A regular topological space $X$ is called

$\bullet$ *analytic* if $X$ is a continuous image of a Polish space;

$\bullet$ *$K$-analytic* if $X$ is the image of a Polish space $P$ under an upper semicontinuous compact-valued map $\Phi:P\multimap X$.

It is well-known that an analytic space $X$ is countable if and only if every compact subset of $X$ is countable. Is the same fact true for $K$-analytic spaces?

Problem.Is a $K$-analytic space $X$ countable if every compact subset of $X$ is countable?

**Remark.** By an old result of Fremlin the answer to this problem is affirmative under MA$+\neg$CH. Maybe this fact is absolute? So does not depend on Axioms?

**Added in Edit.** Since the paper of Fremlin is under payball, I give a simple proof (I do not know if it coincides with the original proof of Fremlin).

Theorem.Under $\omega_1<\mathfrak b$ a $K$-analytic space $X$ is countable if and only if every compact subset of $X$ is countable.

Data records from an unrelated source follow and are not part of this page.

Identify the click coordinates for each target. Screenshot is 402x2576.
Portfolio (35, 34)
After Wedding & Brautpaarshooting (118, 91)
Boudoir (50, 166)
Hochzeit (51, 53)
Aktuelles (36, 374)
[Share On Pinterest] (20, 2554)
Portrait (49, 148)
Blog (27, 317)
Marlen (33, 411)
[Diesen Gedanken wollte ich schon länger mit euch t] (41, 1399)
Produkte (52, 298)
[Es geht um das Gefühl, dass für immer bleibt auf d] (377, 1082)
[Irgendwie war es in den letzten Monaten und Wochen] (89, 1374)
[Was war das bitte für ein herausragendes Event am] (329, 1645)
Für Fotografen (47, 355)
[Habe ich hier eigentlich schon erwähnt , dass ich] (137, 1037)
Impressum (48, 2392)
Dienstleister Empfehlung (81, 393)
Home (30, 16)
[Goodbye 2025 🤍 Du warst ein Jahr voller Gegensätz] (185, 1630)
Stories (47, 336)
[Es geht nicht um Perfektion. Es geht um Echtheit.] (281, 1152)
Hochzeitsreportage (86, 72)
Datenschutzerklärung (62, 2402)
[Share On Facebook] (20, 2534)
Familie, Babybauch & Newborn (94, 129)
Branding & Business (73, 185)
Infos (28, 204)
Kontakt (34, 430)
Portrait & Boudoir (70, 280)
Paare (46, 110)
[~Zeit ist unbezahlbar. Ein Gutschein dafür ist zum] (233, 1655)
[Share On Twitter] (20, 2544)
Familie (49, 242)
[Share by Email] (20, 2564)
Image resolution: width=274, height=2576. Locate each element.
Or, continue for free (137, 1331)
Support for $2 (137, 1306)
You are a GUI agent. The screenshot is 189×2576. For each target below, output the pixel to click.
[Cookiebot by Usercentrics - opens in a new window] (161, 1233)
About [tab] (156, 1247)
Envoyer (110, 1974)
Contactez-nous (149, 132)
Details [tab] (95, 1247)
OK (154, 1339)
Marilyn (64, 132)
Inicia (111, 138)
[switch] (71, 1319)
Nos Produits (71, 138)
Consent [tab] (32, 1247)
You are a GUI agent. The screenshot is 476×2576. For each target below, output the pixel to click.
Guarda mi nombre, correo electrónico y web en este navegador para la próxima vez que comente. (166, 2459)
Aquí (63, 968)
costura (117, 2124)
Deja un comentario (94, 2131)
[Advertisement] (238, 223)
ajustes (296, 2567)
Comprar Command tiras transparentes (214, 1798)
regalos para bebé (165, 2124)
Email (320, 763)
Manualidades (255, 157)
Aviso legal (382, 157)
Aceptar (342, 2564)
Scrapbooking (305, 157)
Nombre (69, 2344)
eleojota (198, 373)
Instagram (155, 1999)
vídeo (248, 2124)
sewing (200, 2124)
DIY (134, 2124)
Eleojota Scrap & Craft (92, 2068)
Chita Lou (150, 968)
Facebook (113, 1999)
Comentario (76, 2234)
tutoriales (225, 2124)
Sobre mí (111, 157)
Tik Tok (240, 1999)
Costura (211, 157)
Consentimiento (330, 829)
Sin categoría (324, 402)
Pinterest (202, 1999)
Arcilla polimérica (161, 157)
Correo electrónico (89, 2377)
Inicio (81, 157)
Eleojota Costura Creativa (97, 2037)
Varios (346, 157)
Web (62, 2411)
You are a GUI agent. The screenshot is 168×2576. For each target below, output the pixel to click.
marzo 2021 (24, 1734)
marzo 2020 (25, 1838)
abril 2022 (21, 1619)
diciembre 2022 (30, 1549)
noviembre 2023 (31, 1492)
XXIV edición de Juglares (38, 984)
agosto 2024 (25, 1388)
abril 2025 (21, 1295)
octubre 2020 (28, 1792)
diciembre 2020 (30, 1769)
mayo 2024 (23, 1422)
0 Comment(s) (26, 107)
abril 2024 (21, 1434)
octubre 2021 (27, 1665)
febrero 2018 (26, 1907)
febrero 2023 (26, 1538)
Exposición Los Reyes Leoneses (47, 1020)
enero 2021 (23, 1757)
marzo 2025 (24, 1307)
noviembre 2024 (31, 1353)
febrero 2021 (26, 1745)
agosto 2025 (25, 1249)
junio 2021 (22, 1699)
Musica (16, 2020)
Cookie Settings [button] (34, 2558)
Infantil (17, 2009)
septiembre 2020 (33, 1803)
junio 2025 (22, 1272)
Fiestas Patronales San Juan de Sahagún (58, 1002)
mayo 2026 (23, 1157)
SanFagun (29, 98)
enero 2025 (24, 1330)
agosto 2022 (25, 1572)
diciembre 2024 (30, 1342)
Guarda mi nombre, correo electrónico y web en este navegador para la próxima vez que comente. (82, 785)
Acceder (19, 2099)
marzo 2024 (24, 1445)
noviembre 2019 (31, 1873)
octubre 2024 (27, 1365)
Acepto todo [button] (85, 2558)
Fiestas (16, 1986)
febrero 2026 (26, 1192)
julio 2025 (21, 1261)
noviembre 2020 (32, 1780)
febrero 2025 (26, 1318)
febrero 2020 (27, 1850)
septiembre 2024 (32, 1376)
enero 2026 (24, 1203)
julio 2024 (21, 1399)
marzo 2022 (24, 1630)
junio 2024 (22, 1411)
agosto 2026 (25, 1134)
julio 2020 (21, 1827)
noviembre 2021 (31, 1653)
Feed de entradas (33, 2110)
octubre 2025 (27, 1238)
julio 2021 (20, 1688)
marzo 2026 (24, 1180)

*Proof.* Write $X$ as the image of the Polish space $P=\omega^\omega$ under an usco map $\Phi:P\multimap X$. Assume that $X$ is uncountable but every compact subset in $X$ is countable. Then we can construct a transfinite sequence of points $\{x_\alpha\}_{\alpha<\omega_1}\subset P$ such that for every $\alpha<\omega_1$ the compact set $\Phi(x_\alpha)$ is not contained in the countable set $\bigcup_{\beta<\alpha}\Phi(x_\beta)$. By the definition of $\mathfrak b$, the set $\{x_\alpha\}_{\alpha<\omega_1}$ is contained in some $\sigma$-compact set and hence there exists a compact subset $K\subset P$ such that $K\cap\{x_\alpha\}_{\alpha<\omega_1}$ is uncountable. Then the compact set $\Phi(K)$ is uncountable, too. This is a contradiction, completing the proof.